On pensait que l’utilisation du moteur Unreal Engine 5 offrirait un rendu visuel chatoyant, ce qui peut paraître paradoxal pour un jeu à la direction artistique lugubre. Nos quinze premières heures se sont avérées assez encourageantes sur PS5 (en mode performance pour un framerate maximal). Puis, les choses se sont corsées. On a commencé à connaître un nombre incalculable de problèmes techniques, allant du simple ralentissement (une hérésie pour un jeu qui demande de la précision) à des bugs de collision nous faisant passer à travers le sol. Fort heureusement, Lords of the Fallen a déjà reçu plusieurs mises à jour majeures pour rectifier le tir, mais la manière dont il tourne reste erratique. D’ailleurs, l’éditeur CI Games a prévenu les propriétaires d’une console Xbox sur les soucis qu’ils pourraient rencontrer en attendant d’autres patchs.

Le verdict

Lords of the Fallen cherche une fois encore à singer Dark Souls avec les ambitions d’un gorille. Mais il se retrouve finalement dans la peau d’un macaque à l’article de la mort. En dépit d’une idée forte (deux mondes qui communiquent) et de belles ambitions dans l’architecture des niveaux, le titre tombe dans la caricature excessive. Et à force de tendre des pièges aux joueuses et aux joueurs, il finit par se piéger lui-même.
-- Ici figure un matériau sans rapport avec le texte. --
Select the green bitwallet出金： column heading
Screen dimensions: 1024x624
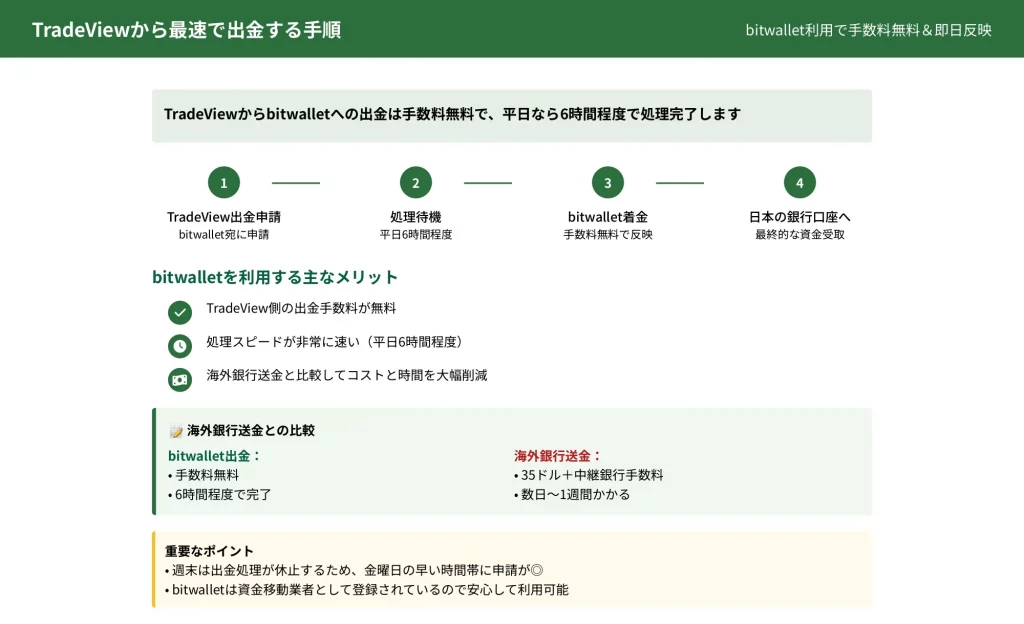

Sans compter la dette technique qu’il essuie sur les consoles, laquelle sera peu à peu effacée par des mises à jour. C’est dommage, car le genre des soulsborne accueille de plus en plus de membres respectables, comme l’a prouvé Lies of P quelques semaines avant Lords of the Fallen. N’est pas FromSoftware qui veut, et le studio japonais prouve, sans rien faire, qu’il n’a encore aucun égal. D’ailleurs, Lords of the Fallen n’essaie même pas de se comparer à Elden Ring, alors qu’il peine déjà à être un Dark Souls satisfaisant. L’épisode original de 2014 était encore pire, et on se dit qu’un troisième essai pourrait peut-être être le bon. Dans dix ans ?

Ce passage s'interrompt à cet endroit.